■ **Data records**:
********************

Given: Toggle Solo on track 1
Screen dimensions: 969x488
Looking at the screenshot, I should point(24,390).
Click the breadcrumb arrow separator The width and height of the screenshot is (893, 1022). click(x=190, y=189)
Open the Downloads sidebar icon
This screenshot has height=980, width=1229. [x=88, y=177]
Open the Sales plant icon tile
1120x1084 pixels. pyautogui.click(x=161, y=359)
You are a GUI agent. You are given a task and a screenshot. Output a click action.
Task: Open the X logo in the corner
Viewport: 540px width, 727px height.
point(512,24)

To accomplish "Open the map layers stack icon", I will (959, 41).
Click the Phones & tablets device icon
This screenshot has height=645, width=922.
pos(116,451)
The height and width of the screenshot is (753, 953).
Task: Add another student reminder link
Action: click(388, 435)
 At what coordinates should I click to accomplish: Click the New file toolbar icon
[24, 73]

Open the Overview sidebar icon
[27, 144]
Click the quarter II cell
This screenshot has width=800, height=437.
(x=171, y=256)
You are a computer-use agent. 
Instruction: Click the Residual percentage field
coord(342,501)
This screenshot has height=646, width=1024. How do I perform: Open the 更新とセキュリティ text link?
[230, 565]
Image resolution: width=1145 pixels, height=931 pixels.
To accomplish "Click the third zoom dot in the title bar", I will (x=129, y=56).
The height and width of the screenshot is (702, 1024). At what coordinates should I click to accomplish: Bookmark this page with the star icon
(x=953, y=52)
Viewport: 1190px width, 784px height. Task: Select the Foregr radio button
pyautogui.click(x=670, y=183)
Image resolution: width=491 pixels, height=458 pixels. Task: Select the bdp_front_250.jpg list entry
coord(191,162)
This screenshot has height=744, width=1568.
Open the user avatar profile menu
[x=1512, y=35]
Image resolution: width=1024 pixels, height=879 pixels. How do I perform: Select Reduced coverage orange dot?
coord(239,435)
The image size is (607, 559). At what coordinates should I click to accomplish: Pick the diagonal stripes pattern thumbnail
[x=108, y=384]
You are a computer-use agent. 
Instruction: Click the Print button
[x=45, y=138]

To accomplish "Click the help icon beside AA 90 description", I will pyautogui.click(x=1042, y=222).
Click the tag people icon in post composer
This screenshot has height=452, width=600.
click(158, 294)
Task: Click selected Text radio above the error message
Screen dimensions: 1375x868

********************

■ **Problem statement**: In the records above, return only the line that contains "Instruction: Click the Print button" and every line after it through the last, exactly as they appear.

■ **Answer space**:
Instruction: Click the Print button
[x=45, y=138]

To accomplish "Click the help icon beside AA 90 description", I will pyautogui.click(x=1042, y=222).
Click the tag people icon in post composer
This screenshot has height=452, width=600.
click(158, 294)
Task: Click selected Text radio above the error message
Screen dimensions: 1375x868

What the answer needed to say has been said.